:: PROBLEM ::
Exercise in exact copying. Transcribe every entry that follows, word for word.

:: Extracted data entries ::
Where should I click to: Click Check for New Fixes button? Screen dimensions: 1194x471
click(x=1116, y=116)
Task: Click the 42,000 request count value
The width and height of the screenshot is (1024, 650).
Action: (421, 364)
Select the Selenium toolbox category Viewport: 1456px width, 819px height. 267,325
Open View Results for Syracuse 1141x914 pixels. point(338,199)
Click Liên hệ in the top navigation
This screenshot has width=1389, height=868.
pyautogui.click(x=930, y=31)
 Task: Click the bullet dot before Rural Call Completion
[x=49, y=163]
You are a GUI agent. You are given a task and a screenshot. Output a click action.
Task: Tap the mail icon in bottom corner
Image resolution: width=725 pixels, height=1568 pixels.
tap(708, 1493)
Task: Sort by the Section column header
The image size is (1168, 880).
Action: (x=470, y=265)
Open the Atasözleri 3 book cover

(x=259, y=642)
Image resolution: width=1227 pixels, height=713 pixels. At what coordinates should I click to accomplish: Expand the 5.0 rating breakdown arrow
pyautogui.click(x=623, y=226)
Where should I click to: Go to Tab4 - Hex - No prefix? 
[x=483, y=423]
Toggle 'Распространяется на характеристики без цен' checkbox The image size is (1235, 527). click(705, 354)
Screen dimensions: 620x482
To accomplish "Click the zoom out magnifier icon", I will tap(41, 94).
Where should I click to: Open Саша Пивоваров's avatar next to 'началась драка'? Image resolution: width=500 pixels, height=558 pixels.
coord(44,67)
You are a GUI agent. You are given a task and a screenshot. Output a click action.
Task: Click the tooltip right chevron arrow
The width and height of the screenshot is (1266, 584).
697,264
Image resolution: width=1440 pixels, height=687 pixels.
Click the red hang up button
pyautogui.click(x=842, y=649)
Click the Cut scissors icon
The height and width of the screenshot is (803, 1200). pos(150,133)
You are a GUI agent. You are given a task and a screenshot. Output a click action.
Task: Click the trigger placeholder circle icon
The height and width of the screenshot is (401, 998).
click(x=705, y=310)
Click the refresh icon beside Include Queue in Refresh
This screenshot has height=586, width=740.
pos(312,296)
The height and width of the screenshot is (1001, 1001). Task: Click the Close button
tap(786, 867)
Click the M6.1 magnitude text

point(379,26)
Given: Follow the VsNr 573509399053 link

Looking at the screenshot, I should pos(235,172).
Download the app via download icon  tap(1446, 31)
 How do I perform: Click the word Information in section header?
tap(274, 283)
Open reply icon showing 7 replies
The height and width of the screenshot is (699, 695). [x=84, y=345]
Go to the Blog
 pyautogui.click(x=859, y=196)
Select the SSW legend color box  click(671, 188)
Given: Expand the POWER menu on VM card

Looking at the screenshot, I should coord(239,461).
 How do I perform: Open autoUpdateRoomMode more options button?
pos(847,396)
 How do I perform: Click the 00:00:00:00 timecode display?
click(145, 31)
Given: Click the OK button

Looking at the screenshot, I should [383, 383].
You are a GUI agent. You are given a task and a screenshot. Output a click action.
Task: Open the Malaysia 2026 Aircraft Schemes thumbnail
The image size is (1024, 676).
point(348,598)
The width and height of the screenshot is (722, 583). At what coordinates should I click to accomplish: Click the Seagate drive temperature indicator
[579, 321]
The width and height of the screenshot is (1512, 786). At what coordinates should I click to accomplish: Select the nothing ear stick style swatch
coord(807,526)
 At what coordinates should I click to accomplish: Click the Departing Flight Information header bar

:: YOUR RESPONSE ::
Where should I click to: Click Check for New Fixes button? Screen dimensions: 1194x471
click(x=1116, y=116)
Task: Click the 42,000 request count value
The width and height of the screenshot is (1024, 650).
Action: (421, 364)
Select the Selenium toolbox category Viewport: 1456px width, 819px height. 267,325
Open View Results for Syracuse 1141x914 pixels. point(338,199)
Click Liên hệ in the top navigation
This screenshot has width=1389, height=868.
pyautogui.click(x=930, y=31)
 Task: Click the bullet dot before Rural Call Completion
[x=49, y=163]
You are a GUI agent. You are given a task and a screenshot. Output a click action.
Task: Tap the mail icon in bottom corner
Image resolution: width=725 pixels, height=1568 pixels.
tap(708, 1493)
Task: Sort by the Section column header
The image size is (1168, 880).
Action: (x=470, y=265)
Open the Atasözleri 3 book cover

(x=259, y=642)
Image resolution: width=1227 pixels, height=713 pixels. At what coordinates should I click to accomplish: Expand the 5.0 rating breakdown arrow
pyautogui.click(x=623, y=226)
Where should I click to: Go to Tab4 - Hex - No prefix? 
[x=483, y=423]
Toggle 'Распространяется на характеристики без цен' checkbox The image size is (1235, 527). click(705, 354)
Screen dimensions: 620x482
To accomplish "Click the zoom out magnifier icon", I will tap(41, 94).
Where should I click to: Open Саша Пивоваров's avatar next to 'началась драка'? Image resolution: width=500 pixels, height=558 pixels.
coord(44,67)
You are a GUI agent. You are given a task and a screenshot. Output a click action.
Task: Click the tooltip right chevron arrow
The width and height of the screenshot is (1266, 584).
697,264
Image resolution: width=1440 pixels, height=687 pixels.
Click the red hang up button
pyautogui.click(x=842, y=649)
Click the Cut scissors icon
The height and width of the screenshot is (803, 1200). pos(150,133)
You are a GUI agent. You are given a task and a screenshot. Output a click action.
Task: Click the trigger placeholder circle icon
The height and width of the screenshot is (401, 998).
click(x=705, y=310)
Click the refresh icon beside Include Queue in Refresh
This screenshot has height=586, width=740.
pos(312,296)
The height and width of the screenshot is (1001, 1001). Task: Click the Close button
tap(786, 867)
Click the M6.1 magnitude text

point(379,26)
Given: Follow the VsNr 573509399053 link

Looking at the screenshot, I should pos(235,172).
Download the app via download icon  tap(1446, 31)
 How do I perform: Click the word Information in section header?
tap(274, 283)
Open reply icon showing 7 replies
The height and width of the screenshot is (699, 695). [x=84, y=345]
Go to the Blog
 pyautogui.click(x=859, y=196)
Select the SSW legend color box  click(671, 188)
Given: Expand the POWER menu on VM card

Looking at the screenshot, I should coord(239,461).
 How do I perform: Open autoUpdateRoomMode more options button?
pos(847,396)
 How do I perform: Click the 00:00:00:00 timecode display?
click(145, 31)
Given: Click the OK button

Looking at the screenshot, I should [383, 383].
You are a GUI agent. You are given a task and a screenshot. Output a click action.
Task: Open the Malaysia 2026 Aircraft Schemes thumbnail
The image size is (1024, 676).
point(348,598)
The width and height of the screenshot is (722, 583). At what coordinates should I click to accomplish: Click the Seagate drive temperature indicator
[579, 321]
The width and height of the screenshot is (1512, 786). At what coordinates should I click to accomplish: Select the nothing ear stick style swatch
coord(807,526)
 At what coordinates should I click to accomplish: Click the Departing Flight Information header bar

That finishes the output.